start Data provided
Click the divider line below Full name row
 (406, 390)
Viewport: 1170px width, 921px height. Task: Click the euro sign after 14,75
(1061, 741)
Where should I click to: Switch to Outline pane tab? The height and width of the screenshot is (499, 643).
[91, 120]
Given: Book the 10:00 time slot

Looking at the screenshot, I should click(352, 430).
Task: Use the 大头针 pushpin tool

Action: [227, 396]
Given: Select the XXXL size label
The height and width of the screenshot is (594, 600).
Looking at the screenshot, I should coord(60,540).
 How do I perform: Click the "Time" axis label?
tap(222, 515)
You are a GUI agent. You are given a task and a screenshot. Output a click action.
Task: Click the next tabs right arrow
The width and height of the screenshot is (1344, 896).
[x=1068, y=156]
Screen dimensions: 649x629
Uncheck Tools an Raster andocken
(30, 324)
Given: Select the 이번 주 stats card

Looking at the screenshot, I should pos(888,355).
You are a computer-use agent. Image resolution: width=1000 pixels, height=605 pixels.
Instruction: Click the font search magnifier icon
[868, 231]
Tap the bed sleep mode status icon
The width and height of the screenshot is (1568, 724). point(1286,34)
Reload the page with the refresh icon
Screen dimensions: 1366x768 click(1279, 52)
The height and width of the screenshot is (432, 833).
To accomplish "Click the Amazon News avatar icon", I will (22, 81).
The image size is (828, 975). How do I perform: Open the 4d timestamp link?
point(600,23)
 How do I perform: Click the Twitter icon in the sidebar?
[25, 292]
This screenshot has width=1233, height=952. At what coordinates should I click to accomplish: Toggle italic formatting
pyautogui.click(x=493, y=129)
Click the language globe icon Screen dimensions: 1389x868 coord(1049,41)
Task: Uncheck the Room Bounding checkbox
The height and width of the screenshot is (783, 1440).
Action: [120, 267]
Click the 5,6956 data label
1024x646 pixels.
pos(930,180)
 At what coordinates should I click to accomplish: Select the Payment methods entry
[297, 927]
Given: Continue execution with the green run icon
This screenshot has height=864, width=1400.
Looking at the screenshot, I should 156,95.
end Data provided
▶ Exercise task:
Print the listing above word for word, from the line with "Screen dimensions: 649x629" up to and including the line with "Screen dimensions: 1366x768 click(1279, 52)".

▶ Finished task:
Screen dimensions: 649x629
Uncheck Tools an Raster andocken
(30, 324)
Given: Select the 이번 주 stats card

Looking at the screenshot, I should pos(888,355).
You are a computer-use agent. Image resolution: width=1000 pixels, height=605 pixels.
Instruction: Click the font search magnifier icon
[868, 231]
Tap the bed sleep mode status icon
The width and height of the screenshot is (1568, 724). point(1286,34)
Reload the page with the refresh icon
Screen dimensions: 1366x768 click(1279, 52)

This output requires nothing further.